Irina y Evguenia se pusieron en contacto con la embajada de Rusia en Madrid, pues querían visitar la tumba del abuelo. Con la de los otros seis pilotos rusos, ésta se encuentra bajo una lápida memorial colocada allí después de que la embajada conociera el lugar gracias a un coronel español, cuya madre fue enfermera en el hospital local durante la guerra y que vio enterrar a los pilotos: En memoria de los aviadores soviéticos caídos en España durante la guerra civil de 1936-1939 y enterrados en este cementerio, dice la inscripción. Fiódor Dombrovsky, se confirmó al fin, había sido herido el 6 de diciembre de 1936 en un combate aéreo sobre Talavera de la Reina; y aunque logró regresar a la base, murió de sus heridas al día siguiente.
Con ayuda de la embajada rusa y de la asociación española que recuerda y cuida las tumbas de los soldados de la División Azul muertos en Rusia, nos sigue contando Yuri, las dos mujeres viajaron a España, hasta el cementerio donde reposa el abuelo, y allí se celebró un modesto acto de homenaje que cobra especial significado en un pueblo como Santa Cruz de la Zarza, donde, en una lección de cordura y tolerancia –esto no lo dice Yuri, pero lo pienso yo–, coexisten con naturalidad el memorial de los pilotos rusos, el de los habitantes del pueblo que fueron asesinados por los franquistas y el de los que lo fueron por los republicanos. Testimonios ecuánimes, en fin, del dolor y del horror, muy adecuados para los desmemoriados tiempos que corren.
Después de contarnos todo eso, Yuri se queda pensativo un momento. Hay otra historia, comenta al fin, quizá más emotiva todavía. Por casualidad, la embajada se enteró hace poco de la existencia de la tumba de otro piloto soviético, éste sin identificar: un aviador anónimo, uno de los 99 que murieron combatiendo en los cielos de España. Lo habían enterrado en un pequeño campo cerca de Escalonilla, también en Toledo, sin nada que señalase el sitio; pero los lugareños lo conocían bien. Así que al saberlo, unos cuantos rusos fueron allí, y con permiso del ayuntamiento pusieron un pequeño trípode de hierro con una estrella roja.
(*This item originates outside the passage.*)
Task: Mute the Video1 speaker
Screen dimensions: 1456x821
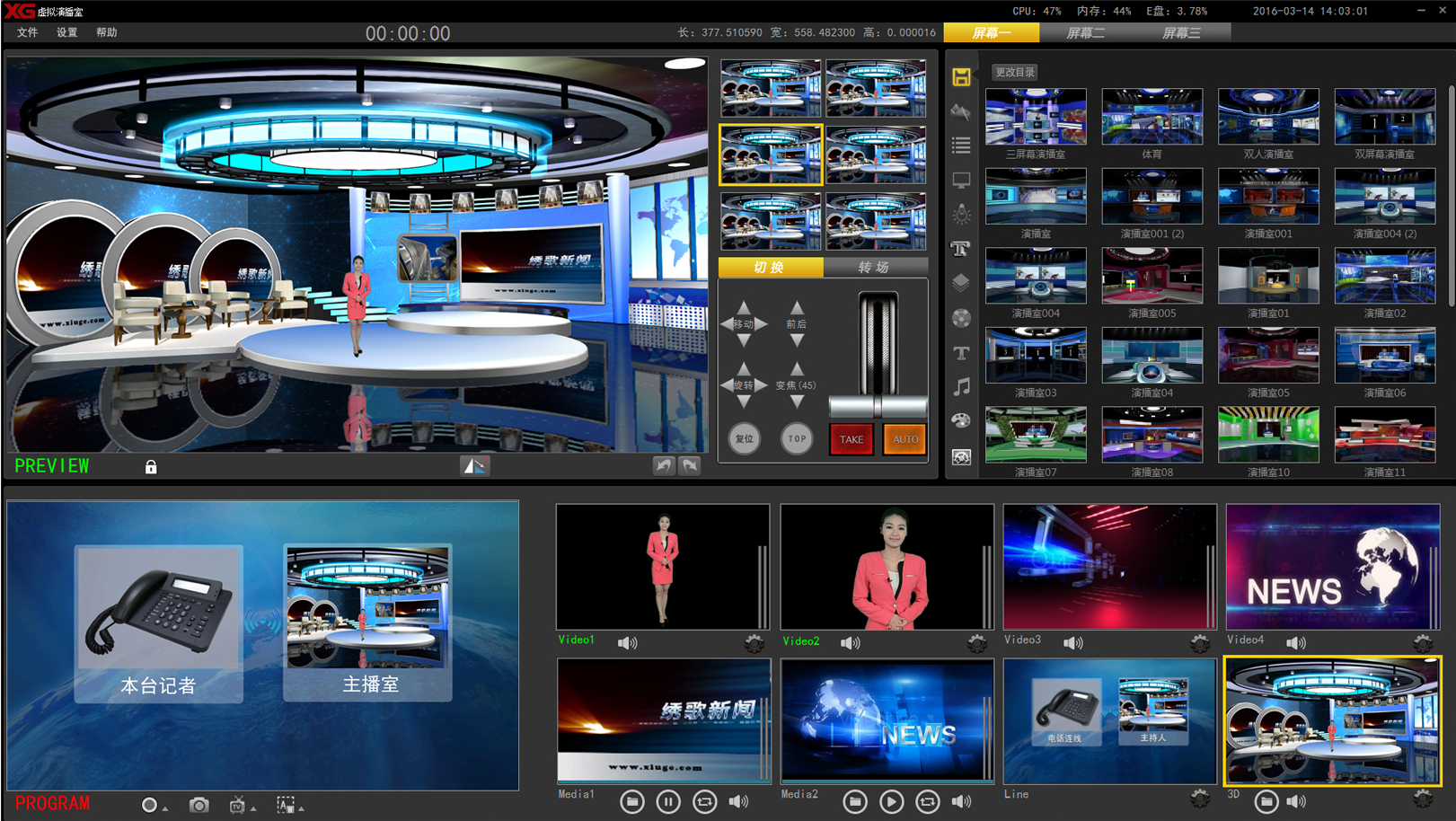Action: coord(627,643)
Dicho todo eso, Yuri Korchagin, embajador de Rusia, diplomático de carrera, duro tiburón curtido en su oficio, roza con los dedos su copa de vino, aún pensativo, y compruebo, asombrado, que una humedad insólita acaba de asomarle a los ojos. «¿Y queréis saber lo mejor? –comenta de pronto–. ¿Os digo por qué todos conocían el lugar aunque nada lo señalaba?… Porque, durante más de ochenta años, los campesinos que cultivaban el campo, sabiendo que allí estaba enterrado el aviador, cuidaron el contorno de la tumba sin arar nunca sobre ella, dejando intacto el pequeño rectángulo. Respetando el pequeño trocito de tierra española donde yacía un piloto ruso desconocido».